This Danish film finds teacher, Lucas (Mads Mikkelsen), estranged from his wife, trying for greater custody with his teenage son, Marcus (Lasse Fogelstrom) and whose school has closed, working in a kindergarten. His best friend Theo (Thomas Bo Larsen) has a daughter, Klara (Annika Wedderkopp) in the class, and as her parents are fighting a lot, she latches on to the innocent attention that Lucas gives her. However, after he feels she is getting too attached, she feels slighted and makes a comment to the woman who runs the kindergarten, Agnes (Anne Louise Hassing) that suggests Lucas has been sexually inappropriate. Things are handled in a manner that quickly turns almost everyone against Lucas in a most distressing fashion.

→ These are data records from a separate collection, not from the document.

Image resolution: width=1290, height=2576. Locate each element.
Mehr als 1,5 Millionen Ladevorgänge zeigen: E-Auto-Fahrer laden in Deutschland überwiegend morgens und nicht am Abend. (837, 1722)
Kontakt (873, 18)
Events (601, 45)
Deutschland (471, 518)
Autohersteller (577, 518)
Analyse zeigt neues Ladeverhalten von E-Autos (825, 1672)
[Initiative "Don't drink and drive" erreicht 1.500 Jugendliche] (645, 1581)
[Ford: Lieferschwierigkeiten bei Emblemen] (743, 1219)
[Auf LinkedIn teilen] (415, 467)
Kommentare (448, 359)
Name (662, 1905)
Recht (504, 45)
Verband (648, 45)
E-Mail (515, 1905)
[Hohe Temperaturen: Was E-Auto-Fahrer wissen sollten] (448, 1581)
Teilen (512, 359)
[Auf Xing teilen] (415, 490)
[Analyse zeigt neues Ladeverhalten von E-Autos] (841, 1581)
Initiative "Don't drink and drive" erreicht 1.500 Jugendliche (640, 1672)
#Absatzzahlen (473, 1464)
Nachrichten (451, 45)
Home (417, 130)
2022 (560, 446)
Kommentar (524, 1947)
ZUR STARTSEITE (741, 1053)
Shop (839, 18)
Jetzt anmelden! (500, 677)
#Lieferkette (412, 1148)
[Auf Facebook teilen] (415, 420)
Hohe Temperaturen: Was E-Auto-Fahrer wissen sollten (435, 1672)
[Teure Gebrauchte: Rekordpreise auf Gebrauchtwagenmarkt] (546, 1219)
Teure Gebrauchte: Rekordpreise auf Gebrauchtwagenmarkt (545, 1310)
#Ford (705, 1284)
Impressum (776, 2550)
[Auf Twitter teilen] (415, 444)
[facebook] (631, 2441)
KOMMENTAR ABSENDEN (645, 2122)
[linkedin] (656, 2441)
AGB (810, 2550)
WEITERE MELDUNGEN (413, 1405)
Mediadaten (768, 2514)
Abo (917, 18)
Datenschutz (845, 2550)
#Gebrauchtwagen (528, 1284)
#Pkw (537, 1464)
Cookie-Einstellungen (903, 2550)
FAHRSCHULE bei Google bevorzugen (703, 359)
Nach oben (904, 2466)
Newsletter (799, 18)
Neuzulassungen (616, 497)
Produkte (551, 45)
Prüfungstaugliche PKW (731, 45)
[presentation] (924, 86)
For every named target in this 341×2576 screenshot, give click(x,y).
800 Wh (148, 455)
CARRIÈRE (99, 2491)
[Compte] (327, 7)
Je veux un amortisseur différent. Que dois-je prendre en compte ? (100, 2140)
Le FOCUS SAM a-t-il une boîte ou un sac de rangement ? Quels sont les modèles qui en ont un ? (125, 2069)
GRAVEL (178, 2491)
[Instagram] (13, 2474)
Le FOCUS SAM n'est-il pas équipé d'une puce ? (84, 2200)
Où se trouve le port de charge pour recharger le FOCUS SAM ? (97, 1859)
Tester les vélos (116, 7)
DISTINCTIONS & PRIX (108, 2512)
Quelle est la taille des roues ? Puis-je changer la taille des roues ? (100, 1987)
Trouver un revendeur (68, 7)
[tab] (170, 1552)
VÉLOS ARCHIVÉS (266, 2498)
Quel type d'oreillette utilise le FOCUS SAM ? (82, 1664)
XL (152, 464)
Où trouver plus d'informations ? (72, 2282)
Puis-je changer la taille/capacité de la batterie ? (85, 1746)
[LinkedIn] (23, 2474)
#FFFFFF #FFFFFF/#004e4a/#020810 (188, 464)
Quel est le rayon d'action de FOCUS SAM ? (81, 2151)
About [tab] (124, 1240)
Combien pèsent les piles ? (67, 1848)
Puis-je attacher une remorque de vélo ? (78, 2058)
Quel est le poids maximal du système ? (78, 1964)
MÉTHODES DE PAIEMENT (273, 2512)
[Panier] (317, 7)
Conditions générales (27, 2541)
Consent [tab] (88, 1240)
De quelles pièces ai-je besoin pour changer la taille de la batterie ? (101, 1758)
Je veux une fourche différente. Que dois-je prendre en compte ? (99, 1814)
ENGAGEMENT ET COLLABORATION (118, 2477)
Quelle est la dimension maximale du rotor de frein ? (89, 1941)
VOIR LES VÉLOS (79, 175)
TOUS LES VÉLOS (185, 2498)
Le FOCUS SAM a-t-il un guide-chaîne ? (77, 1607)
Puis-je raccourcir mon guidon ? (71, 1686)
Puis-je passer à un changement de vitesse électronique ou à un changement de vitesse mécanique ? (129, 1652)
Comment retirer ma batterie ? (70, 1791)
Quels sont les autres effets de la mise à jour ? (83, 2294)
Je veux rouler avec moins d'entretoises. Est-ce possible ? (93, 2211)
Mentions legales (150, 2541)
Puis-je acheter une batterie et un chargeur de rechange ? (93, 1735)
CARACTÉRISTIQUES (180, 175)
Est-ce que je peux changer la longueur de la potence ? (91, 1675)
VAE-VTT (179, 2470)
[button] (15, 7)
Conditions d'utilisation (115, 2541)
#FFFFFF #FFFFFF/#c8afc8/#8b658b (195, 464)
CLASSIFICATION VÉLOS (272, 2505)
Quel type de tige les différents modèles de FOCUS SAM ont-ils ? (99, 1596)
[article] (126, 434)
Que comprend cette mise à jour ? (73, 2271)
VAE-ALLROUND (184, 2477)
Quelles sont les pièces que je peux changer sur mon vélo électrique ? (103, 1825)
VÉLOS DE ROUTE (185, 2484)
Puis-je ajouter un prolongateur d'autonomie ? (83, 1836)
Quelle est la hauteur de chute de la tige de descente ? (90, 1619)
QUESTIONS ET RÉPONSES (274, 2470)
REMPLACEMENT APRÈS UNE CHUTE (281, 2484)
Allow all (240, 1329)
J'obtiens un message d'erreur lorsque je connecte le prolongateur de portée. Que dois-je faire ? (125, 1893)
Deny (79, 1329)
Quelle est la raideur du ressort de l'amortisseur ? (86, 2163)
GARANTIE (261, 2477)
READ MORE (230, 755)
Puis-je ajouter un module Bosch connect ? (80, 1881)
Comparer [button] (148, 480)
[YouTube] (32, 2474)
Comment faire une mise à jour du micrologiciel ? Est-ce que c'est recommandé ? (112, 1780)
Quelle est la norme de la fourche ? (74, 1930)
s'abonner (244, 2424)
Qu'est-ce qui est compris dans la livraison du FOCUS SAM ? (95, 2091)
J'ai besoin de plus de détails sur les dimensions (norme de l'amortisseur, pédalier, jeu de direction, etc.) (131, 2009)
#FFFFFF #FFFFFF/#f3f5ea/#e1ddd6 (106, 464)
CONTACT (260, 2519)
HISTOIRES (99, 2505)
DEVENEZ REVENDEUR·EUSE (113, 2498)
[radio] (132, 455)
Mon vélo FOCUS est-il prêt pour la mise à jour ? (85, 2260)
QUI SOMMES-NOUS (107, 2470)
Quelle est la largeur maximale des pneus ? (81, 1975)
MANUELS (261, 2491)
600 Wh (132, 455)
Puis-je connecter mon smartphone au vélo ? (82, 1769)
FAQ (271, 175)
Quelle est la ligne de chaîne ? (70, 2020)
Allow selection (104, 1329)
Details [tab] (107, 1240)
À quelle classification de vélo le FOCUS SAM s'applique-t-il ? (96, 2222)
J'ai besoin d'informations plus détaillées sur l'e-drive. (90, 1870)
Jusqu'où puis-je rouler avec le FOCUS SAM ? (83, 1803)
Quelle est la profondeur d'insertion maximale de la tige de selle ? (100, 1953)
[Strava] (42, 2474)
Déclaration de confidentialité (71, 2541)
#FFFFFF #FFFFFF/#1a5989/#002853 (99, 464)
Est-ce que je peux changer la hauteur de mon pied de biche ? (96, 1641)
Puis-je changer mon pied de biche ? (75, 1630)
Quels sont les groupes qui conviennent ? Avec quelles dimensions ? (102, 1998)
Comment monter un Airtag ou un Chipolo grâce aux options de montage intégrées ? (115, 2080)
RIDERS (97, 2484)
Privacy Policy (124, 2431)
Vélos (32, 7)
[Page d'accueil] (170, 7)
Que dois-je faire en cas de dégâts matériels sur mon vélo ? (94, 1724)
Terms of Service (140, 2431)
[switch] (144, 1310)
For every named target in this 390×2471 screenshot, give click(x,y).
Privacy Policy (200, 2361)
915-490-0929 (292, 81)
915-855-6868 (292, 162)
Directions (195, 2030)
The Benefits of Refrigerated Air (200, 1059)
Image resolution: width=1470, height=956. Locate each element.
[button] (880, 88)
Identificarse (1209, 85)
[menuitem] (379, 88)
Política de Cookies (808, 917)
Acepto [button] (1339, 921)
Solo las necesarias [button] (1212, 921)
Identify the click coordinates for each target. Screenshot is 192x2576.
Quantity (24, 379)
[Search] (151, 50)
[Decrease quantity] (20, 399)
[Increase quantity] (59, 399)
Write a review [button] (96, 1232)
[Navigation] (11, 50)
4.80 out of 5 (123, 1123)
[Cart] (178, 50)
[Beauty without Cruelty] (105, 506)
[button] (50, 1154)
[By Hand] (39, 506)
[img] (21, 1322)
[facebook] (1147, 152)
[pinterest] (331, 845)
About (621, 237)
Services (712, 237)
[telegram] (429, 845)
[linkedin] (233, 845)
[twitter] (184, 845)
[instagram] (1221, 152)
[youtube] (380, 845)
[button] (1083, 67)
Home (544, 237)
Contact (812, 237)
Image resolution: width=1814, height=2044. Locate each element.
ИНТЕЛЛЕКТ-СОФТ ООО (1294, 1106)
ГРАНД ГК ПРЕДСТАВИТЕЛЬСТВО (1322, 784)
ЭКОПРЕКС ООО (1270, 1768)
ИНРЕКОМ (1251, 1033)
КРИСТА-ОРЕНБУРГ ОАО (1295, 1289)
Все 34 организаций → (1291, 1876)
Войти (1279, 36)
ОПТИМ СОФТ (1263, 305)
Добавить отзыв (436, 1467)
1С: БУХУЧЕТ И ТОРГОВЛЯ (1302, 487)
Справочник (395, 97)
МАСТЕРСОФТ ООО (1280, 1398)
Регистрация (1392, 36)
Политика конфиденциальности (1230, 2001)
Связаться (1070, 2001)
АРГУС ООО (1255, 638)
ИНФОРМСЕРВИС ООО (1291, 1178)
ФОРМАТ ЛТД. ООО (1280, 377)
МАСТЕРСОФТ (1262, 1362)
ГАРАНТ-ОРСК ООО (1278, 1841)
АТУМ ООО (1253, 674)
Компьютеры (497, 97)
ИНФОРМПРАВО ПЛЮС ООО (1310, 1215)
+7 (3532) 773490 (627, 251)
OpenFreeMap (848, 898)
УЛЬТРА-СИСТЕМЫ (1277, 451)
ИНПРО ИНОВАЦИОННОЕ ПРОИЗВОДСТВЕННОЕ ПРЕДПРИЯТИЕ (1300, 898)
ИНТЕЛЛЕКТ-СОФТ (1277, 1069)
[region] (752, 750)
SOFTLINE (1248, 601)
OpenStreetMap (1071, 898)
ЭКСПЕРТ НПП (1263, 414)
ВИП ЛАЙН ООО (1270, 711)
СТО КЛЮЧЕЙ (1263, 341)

I knew this would be a difficult film. It is certainly sadtacular; the whole time, I was wondering that, if I knew a child who had made the type of comment Klara did, would I immediately suspect something? What if it was someone I knew well? Often, you hear of people who suddenly turn out to be a total creep; and the innocence of children is just so important. What do you do? Annika Wedderkopp is gorgeous with her innocence and realisation that she may have made a huge error, and Mads Mikkelsen is able to convey a massive amount of emotion in his stillness.
The Hunt was nominated for an Oscar for Best Foreign Language Film of the Year.